I miss the fantasy I once held, maybe a decade ago in the midst of my extremely academic studies, that I might be living in a golden age of rationality and scientifically-founded decision-making. I miss the feeling that I might be effective or a positive influence on others, and I'm struggling to see how to "pivot" (eugh) my skills, which are almost 100% cultivated for in-person activities, to be effective and useful in a permanent pandemic world. I miss feeling like I can be effective at all, beyond donating my money and privilege to try to ameliorate the many ravaging horrors of our age. From a distance, of course.

Positively: I've cleaned my house, and it's staying quite clean. (I'm the only one who can enjoy this or pass judgment on inadequately-dusted ledges, anyway.) All houseplants are flourishing. I'm doing yardwork. I'm 2 full weeks ahead on my workout plan. I'm working on a lot of solitary at-home projects that would otherwise have languished. I'm contemplating what I want to do with the rest of my life to try to have a positive impact; I'm answering emails, letters, and postcards, and pumping the snail-mail system full of words, feelings, and time-delayed connections. I've learned to bake cheese in pastry crust. I've reworked my budget to enable more donations. I'm watching performances from artists I would never get to see in-person, as everyone has been forcibly shoved online, so they are effectively closer and more available to me than previously.

I'm waking every morning to shake my fists at the Gods of Bandwidth and propitiate the Lesser Deities of Lag and Latency.

I wonder...
... when was my last hug? I remember one pretty late, but was that truly my last hug?
... when was my last handshake? Will that be the final handshake of my life?
... when was the last time I ate in a restaurant? I don't remember. Maybe that will never happen again.
... when will I next see my family? Paradoxically it will probably not be enjoyable to see them because of the apprehension that the very act of meeting will impose a danger on everyone involved.
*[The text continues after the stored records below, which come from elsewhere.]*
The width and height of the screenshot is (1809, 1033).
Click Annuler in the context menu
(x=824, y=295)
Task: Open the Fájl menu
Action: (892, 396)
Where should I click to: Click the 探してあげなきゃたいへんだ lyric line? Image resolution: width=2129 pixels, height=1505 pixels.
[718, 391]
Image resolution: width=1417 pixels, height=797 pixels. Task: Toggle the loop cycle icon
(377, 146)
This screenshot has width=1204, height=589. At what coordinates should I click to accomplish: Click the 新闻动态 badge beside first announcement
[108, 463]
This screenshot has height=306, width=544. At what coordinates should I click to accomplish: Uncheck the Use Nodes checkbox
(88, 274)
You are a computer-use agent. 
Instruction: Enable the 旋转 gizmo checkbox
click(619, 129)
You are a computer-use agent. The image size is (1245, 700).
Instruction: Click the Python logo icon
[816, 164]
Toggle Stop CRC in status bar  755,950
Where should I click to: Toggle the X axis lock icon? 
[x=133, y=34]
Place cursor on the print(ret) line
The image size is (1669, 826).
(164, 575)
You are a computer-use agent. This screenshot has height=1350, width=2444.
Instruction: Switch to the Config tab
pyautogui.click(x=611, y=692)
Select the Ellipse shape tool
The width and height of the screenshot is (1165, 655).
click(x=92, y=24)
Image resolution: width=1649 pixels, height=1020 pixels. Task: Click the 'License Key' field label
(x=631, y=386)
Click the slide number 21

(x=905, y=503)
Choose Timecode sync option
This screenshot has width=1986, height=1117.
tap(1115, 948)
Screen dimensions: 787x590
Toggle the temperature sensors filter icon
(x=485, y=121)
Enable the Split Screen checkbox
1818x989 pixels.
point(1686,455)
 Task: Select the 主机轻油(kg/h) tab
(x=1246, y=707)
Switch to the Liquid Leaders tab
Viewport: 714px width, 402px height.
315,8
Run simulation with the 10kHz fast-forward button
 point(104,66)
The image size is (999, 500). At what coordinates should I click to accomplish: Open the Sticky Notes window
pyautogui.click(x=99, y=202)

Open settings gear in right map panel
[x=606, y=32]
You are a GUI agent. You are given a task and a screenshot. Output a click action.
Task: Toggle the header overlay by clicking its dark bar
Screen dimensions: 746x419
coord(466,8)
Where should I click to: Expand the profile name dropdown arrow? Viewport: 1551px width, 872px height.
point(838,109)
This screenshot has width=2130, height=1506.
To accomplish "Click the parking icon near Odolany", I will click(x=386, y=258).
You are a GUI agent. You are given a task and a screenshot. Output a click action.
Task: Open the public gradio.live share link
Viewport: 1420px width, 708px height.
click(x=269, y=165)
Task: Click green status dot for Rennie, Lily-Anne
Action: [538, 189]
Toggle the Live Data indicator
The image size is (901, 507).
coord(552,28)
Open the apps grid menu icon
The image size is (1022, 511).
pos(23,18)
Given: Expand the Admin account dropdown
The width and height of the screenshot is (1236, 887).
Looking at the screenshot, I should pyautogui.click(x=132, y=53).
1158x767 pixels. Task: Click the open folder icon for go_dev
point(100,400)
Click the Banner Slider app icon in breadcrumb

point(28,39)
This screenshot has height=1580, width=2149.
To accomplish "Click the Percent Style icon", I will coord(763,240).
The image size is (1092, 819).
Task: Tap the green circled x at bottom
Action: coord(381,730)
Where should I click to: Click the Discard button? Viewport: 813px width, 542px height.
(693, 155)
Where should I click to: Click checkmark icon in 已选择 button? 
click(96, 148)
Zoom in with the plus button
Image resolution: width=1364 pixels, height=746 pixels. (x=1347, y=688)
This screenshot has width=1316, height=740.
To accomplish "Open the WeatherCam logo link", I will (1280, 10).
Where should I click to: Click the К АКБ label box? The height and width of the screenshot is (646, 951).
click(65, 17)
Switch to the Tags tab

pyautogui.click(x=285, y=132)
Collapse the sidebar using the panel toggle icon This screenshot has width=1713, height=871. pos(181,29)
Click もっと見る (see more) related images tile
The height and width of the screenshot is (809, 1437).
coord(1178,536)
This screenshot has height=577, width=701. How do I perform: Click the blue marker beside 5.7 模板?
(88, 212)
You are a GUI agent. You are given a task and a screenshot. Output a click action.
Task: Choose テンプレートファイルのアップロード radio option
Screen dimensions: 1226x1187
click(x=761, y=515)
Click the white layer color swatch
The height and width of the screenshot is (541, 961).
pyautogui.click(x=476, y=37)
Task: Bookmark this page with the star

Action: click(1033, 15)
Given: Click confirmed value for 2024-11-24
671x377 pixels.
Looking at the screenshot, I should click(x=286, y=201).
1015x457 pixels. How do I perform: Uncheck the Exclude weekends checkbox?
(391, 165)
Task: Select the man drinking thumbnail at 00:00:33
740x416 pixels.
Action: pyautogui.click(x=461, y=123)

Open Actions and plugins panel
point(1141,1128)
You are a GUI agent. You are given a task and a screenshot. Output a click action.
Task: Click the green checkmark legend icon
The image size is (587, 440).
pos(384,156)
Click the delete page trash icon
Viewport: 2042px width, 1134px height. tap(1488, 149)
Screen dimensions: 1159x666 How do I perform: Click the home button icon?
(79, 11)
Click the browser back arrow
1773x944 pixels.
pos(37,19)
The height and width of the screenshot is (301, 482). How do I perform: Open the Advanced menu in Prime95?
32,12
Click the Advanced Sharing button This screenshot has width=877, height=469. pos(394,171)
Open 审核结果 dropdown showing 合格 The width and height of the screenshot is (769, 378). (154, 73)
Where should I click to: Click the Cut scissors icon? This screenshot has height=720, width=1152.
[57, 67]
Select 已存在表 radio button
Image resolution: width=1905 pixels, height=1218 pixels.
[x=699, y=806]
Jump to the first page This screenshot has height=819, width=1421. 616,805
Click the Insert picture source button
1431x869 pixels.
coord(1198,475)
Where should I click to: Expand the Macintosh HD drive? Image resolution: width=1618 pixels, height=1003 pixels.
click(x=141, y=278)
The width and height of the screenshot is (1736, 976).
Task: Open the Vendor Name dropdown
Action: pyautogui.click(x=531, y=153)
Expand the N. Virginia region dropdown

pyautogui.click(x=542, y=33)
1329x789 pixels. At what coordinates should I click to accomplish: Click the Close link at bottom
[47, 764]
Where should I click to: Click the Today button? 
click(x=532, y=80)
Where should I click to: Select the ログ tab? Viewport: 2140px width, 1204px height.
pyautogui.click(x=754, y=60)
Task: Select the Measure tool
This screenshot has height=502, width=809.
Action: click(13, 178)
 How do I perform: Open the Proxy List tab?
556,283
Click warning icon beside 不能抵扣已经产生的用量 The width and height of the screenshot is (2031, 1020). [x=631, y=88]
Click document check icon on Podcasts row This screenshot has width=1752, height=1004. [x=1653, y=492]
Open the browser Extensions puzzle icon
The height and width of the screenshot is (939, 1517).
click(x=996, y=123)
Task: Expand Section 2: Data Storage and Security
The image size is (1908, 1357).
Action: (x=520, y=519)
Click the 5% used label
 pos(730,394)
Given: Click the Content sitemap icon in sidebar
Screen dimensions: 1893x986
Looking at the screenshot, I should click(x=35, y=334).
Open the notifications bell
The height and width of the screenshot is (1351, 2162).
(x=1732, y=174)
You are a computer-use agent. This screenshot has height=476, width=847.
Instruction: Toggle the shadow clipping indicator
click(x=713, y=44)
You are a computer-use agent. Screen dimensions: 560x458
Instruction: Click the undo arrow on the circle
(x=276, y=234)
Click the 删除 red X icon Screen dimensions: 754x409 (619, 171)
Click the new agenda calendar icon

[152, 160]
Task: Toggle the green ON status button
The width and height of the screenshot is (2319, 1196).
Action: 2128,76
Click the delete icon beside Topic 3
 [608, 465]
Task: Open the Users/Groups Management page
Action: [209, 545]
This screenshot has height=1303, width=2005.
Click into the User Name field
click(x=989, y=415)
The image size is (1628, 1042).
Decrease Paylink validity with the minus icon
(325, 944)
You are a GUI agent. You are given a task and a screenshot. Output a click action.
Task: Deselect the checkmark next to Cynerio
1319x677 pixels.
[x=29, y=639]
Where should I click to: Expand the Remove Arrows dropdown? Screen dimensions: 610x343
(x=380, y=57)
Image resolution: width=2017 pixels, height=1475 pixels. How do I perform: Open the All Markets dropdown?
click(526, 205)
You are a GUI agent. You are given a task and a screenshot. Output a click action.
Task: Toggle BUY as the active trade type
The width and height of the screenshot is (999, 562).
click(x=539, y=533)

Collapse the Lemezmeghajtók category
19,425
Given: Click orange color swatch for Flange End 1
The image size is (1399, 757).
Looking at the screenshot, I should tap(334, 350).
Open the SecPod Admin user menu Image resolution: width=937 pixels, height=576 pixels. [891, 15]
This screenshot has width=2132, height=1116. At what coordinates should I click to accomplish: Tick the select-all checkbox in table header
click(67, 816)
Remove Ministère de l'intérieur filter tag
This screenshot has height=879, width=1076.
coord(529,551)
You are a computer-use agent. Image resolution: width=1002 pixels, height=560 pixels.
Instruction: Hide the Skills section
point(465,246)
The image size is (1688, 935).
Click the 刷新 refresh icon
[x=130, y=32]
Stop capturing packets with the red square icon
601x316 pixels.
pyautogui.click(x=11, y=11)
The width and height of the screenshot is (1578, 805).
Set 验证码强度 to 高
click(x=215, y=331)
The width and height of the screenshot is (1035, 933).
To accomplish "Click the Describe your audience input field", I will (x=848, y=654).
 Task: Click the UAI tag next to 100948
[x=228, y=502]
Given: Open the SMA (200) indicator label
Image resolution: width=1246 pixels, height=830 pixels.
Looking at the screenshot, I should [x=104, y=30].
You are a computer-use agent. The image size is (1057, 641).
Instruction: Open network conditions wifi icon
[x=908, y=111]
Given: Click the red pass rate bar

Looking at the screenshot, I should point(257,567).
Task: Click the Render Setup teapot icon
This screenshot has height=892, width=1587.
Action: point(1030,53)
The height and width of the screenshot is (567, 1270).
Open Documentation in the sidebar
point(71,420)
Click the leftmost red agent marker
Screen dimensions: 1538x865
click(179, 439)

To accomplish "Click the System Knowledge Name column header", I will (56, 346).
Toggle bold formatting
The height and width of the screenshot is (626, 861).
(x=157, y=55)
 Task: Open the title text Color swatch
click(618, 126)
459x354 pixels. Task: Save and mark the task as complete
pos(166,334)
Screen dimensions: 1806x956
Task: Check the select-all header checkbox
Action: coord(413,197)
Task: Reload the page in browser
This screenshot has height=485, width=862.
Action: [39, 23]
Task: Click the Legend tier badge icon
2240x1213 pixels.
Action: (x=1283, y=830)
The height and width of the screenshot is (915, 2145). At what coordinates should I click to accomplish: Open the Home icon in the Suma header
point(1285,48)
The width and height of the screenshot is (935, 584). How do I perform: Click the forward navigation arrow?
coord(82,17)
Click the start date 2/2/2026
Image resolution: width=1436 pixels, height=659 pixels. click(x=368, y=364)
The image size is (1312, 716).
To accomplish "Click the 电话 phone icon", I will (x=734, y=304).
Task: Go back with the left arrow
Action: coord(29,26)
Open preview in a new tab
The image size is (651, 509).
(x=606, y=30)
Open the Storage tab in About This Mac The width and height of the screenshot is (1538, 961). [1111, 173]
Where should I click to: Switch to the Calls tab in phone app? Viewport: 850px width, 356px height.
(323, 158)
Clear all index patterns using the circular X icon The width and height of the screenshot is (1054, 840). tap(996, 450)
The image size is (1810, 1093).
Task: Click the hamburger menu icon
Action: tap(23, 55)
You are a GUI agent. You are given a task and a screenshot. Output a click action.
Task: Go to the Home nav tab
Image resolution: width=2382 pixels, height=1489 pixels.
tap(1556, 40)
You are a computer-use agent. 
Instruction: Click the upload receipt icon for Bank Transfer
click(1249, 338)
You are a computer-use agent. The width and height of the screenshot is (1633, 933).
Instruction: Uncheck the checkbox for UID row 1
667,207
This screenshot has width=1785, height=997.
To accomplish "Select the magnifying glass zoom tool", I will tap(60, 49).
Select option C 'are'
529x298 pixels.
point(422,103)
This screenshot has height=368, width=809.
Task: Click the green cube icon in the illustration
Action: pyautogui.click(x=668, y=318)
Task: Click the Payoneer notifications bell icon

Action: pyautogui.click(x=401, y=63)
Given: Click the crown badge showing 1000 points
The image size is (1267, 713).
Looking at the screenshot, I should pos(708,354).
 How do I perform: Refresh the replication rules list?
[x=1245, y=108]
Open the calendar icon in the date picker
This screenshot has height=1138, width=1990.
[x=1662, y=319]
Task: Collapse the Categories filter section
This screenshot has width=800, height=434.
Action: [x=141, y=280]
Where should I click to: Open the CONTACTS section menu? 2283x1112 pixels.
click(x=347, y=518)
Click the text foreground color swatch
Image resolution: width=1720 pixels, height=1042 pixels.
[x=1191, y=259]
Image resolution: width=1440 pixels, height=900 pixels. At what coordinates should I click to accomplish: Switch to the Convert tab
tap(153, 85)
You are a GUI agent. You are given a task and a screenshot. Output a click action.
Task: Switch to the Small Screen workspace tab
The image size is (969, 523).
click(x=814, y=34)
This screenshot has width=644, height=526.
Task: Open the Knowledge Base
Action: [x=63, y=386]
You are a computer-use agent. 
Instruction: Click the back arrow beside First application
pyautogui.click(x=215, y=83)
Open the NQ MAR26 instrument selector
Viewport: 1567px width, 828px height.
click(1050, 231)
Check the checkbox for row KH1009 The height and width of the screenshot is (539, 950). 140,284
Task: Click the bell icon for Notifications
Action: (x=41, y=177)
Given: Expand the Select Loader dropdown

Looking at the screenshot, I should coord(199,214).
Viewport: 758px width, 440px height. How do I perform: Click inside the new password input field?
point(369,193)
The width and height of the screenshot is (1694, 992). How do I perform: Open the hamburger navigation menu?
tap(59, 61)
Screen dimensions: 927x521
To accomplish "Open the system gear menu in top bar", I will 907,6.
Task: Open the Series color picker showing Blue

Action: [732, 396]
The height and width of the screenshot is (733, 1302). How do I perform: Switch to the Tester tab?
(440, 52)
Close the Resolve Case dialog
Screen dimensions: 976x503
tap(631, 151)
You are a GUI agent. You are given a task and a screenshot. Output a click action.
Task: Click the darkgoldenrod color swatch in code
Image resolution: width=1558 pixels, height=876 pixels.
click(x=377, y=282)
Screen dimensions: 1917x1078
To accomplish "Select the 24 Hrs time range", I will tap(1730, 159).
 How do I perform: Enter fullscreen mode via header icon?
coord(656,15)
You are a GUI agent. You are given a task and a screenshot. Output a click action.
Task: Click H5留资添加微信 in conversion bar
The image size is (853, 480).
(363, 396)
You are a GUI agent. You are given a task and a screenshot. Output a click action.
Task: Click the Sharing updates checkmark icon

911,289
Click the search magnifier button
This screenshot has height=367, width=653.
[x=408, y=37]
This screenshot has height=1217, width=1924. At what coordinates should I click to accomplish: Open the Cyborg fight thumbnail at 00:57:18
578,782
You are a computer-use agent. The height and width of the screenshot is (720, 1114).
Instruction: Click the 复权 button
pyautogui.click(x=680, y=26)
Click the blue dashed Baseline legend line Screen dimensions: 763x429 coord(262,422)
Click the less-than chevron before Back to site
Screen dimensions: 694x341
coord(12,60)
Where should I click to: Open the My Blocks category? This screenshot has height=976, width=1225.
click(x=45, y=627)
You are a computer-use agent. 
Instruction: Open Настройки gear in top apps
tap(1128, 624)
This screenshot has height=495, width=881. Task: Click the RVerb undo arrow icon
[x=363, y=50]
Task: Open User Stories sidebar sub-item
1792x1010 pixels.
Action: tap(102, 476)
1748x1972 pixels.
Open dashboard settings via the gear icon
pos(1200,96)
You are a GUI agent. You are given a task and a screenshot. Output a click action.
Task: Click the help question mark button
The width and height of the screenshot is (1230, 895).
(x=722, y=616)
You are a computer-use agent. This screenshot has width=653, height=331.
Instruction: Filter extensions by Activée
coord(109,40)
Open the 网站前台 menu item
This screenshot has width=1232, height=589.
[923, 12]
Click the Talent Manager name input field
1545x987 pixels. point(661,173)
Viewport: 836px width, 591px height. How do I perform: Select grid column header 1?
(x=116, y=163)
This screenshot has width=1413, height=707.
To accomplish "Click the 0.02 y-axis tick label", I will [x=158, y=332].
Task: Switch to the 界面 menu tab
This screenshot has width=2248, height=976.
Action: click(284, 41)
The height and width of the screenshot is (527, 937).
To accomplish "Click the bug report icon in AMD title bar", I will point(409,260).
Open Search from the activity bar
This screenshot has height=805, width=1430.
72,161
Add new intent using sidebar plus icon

I think I could last a long time, a psychologically inadvisable time, in socially distant isolation. Comparing it with the risk of transmitting disease, contributing to transmitting disease, or myself becoming sick, and remaining isolated looks like a moral imperative. Whether by my example or by the incidental impact of self-selecting out of the situations where transmission occurs, this seems like my only acceptable mode of conduct. YMMV.

Don't worry. I'm not a hermit. I have an extremely healthy correspondence; I am an active letter-writer. And of course, now as always, I am a being that consists 80% of Simply Being Online.

Plus ça change.


This post's theme word is empanoply (v. tr.), "to enclose in complete armor." We are advised to empanoply ourselves at home, and I have empanoplied this cheese in flaky pastry.